:: Aim of the task ::
Render the part of the records that runs from the start through the line containing "click(275, 144)" as a Markdown table with the columns Row and Line, one row per line and blank lines omitted.

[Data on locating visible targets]
— Start —

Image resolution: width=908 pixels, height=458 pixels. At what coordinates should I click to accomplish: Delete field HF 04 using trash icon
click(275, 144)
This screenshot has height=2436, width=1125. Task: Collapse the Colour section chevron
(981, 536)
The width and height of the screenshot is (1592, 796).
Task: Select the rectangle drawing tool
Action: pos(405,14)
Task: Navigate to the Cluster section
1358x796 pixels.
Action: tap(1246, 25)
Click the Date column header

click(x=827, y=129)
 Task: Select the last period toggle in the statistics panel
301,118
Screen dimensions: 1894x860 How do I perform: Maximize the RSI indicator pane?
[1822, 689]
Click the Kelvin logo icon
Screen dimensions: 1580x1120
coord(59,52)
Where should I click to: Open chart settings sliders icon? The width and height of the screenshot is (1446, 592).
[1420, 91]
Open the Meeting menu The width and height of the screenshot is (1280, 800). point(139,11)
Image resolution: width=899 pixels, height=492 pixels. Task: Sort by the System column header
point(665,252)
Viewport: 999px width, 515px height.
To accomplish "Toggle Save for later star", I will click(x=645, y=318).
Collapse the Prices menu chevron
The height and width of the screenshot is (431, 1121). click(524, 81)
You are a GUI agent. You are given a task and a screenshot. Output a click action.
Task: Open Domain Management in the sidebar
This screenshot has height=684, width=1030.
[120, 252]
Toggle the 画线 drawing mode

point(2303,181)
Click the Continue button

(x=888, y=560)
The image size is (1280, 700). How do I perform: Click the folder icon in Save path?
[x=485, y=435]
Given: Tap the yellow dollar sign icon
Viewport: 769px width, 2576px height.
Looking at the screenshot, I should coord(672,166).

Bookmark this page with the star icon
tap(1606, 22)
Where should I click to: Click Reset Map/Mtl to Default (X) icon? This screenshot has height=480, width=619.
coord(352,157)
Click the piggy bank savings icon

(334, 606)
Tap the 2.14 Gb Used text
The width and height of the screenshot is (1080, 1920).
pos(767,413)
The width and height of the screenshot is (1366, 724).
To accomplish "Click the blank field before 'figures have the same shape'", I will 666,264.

— End —

:: Exercise output ::
| Row | Line |
|---|---|
| 1 | Image resolution: width=908 pixels, height=458 pixels. At what coordinates should I click to accomplish: Delete field HF 04 using trash icon |
| 2 | click(275, 144) |